UNITED NATIONS (Reuters) – Envoys from the UN Security Council departed for Sudan yesterday to press Africa’s largest country to avert a new civil war by ensuring there is no delay on a January referendum on independence for its oil-producing south.
The plebiscite on whether semi-autonomous southern Sudan should secede or remain under control of Khartoum in the north is scheduled to be held on January 9, 2011, the same day as a referendum in the disputed oil-rich region of Abyei on whether it should remain with the north or join the south.
Preparations for both referendums are behind schedule and Security Council diplomats want to impress on the Sudanese that the votes must go ahead on time in the interests of avoiding the renewal of a decades-long civil war that ended in 2005.
US President Barack Obama, at a high-level UN meeting last month, said what happens in Sudan is important to the region and world and that country could either “move forward towards peace or slip backwards into bloodshed.”
Analysts have warned there is a risk that conflict could reignite if the referendum — highly prized by southerners who are expected to vote for secession — is disrupted or delayed.
US Ambassador to the United Nations Susan Rice, a member of Obama’s Cabinet and the National Security Council, will join her British counterpart Mark Lyall Grant and other senior envoys from the 15 UN Security Council members for the trip.
Envoys from Russia and China, one of Sudan’s top trading partners and a supplier of arms to Khartoum, also will be on the trip, UN officials said.
The week-long visit will begin in Uganda where envoys are expected to meet with Ugandan President Yoweri Museveni before heading to Juba, the capital of southern Sudan. The delegation then will head to Sudan’s conflict-torn western Darfur region before departing for Khartoum.

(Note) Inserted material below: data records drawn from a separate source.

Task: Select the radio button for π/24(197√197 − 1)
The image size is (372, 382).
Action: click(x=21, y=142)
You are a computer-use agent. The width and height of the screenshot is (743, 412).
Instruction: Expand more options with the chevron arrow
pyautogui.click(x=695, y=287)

John Prendergast, a former US State Department official and co-founder of the Enough Project, an anti-genocide group, said he hoped the council’s visit will “signify an international community united around one path towards peace.”
“The visit is late but by no means too late to influence calculations towards the necessary compromises for peace,” he told Reuters.

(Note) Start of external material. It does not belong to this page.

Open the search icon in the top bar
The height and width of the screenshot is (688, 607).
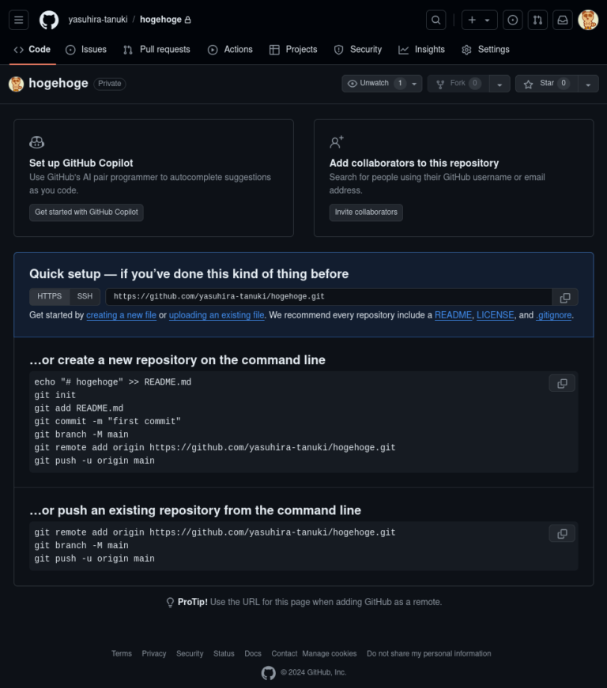tap(434, 20)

Sudanese officials, diplomats said, had wanted the council to meet with President Omar Hassan al-Bashir, who has been indicted by the International Criminal Court for genocide and other war crimes in Darfur in the past seven years.
The US, British and other delegations refused to meet him and chose not to ask for any time with Bashir, who may be in Libya when the delegation reaches Khartoum.

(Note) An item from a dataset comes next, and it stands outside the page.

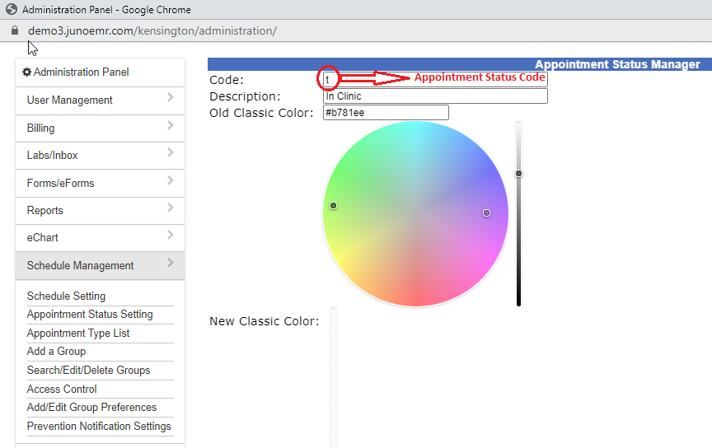Screen dimensions: 712x448
Task: Open the Schedule Setting link
Action: tap(66, 296)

People from the oil-producing south were promised a plebiscite on whether to remain part of Sudan or secede in a 2005 peace deal that ended decades of north-south civil war.
Last week northern and southern Sudanese officials traded accusations of deploying troops along their joint border in the run-up to the referendums. South Sudan’s army accused the north of building up about 70,000 troops in contested areas and plotting an invasion of the south.
The two sides have clashed since the signing of the 2005 peace accord — most recently two years ago in Abyei, a disputed central region with oil reserves and rich pastures.
Sudan’s Vice President Ali Osman Mohamed Taha said yesterday that the Abyei referendum will not go ahead unless outstanding issues are settled first in talks, the first hint from Sudan’s leadership that the politically sensitive vote in the central region might not take place.
Some analysts fear that Abyei could become “Africa’s Kashmir,” a reference to a disputed territory that Pakistan and India have fought two wars over.